Birisi dedi ki: O gün azınlık olacağımızdan dolayı mı?

Buyurdular ki:

Bilakis o gün siz çok olacaksınız. Ancak, suyun üzerindeki çer çöp gibi...

Allah, düşmanlarınızın göğsünden size karşı saygınlığı çekip alacak!

Ve Allah sizin kalbinize Vehn atacak!

"Vehn nedir ya Resulullah?" dediler.

Buyurdular ki: Dünya sevgisi ve ölümden korku! (Ebu Davud)

İşte başımıza gelenler tam da buydu. Ancak küffarında hesaba katmadığı unuttuğu bir hakikat vardı. Kur’an şöyle ferman ediyor.

 "Onlar (yani kâfirler) ağızlarıyla Allah'ın nurunu söndürmek istiyorlar. Hâlbuki kâfirler istemeseler de Allah nurunu tamamlayacaktır."(Saff, 61/8)

Başka bir zamanın adamından Üstad Bediüzzaman’dan aynı hakikati işitiyoruz.
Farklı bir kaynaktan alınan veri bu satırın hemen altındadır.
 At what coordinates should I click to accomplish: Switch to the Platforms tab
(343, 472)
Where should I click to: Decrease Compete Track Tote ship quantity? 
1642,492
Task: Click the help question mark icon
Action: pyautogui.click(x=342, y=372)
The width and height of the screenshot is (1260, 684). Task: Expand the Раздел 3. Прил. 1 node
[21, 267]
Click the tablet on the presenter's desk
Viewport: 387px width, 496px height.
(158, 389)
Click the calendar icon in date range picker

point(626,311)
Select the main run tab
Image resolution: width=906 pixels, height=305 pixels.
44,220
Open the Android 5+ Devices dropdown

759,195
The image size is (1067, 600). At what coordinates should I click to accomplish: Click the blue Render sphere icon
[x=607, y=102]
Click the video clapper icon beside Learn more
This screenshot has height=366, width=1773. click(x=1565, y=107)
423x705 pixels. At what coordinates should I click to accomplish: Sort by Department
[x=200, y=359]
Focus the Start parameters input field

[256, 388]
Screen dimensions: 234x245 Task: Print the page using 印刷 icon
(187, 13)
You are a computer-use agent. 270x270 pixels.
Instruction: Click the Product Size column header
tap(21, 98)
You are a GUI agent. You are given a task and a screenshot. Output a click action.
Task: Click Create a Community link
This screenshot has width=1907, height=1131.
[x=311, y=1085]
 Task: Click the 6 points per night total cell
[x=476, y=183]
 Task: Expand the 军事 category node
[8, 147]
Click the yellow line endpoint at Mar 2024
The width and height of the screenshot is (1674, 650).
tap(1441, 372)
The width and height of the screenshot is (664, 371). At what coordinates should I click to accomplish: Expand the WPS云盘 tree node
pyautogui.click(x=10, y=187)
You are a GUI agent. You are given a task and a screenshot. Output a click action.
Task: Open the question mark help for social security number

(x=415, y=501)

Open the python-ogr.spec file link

"Ümitvar olunuz, şu istikbal inkılabı içinde en yüksek gür sada İslamiyetin olacaktır."

Peki, yeni Zelanda saldırısının altında ne yatıyor? Neden başka bir yer değil de hedef burası seçilmiştir? Bunun bir genel bir de özel sebebi vardır.

Genel olarak baktığımızda bu gizli bir haçlı saldırısıdır. Aynı zamanda mazinin bir intikamıdır. Bu katliamı düzenleyen teröristin kullandığı silahtaki bir takım sembolik öğelerden ve yayınladığı manifestodan da anlayabiliyoruz.

Gerçek şu ki; Tarık bin Ziyadları, Halid bin Velidleri, Fatihleri ve Selahaddinleri karşılarında göremeyince tabiatları ve zihniyetleri itibariyle korkak olan bu melun güruhlar cesaret edip kanlarımızı akıtabiliyor ve canlarımızı yakabiliyorlar.

Ancak bir sünnetullah gereği Firavun’un zuhuru Musa’yı da beraberinde getirir. Nemrud’un varlığı İbrahim’i  kıyamların kıvılcımını çakar. Ebu cehil’in zulmü Muhammed’i ruhu beraberinde getirir.

Zalim çektiği kılıçla sonunu getirir. Ve Hz.Ali’nin dediği gibi “Zalim çektiği kılıçla öldürülür.”

Zulümlerin artması zalimin sonunu getiren habercilerdir. Nitekim karanlığın en zifiri anı güneşin doğuşuna en yakın olduğu vakittir.

Bu katliamın özel sebebine gelince; Bunun cevabı Yeni Zelanda’da meydana gelen birtakım gelişmelerde saklıdır.

Şöyle ki:

Yeni Zelanda'nın İslam ile tanışma tarihçesi 1800'lü yıllara dayanıyor. Yeni Zelanda ilk olarak Hindistan'dan gelen Müslümanlarla İslam ile tanıştı. Buraya ilk olarak Keşmir isminde bir aile yerleşiyor. Bu aile 15 Mart 2019 Cuma günü katliamın yaşandığı Christchurch kentine yerleşiyor. Daha sonra yine Hindistan'ın Gucarat bölgesinden 3 büyük aile Yeni Zelanda'ya yerleşti.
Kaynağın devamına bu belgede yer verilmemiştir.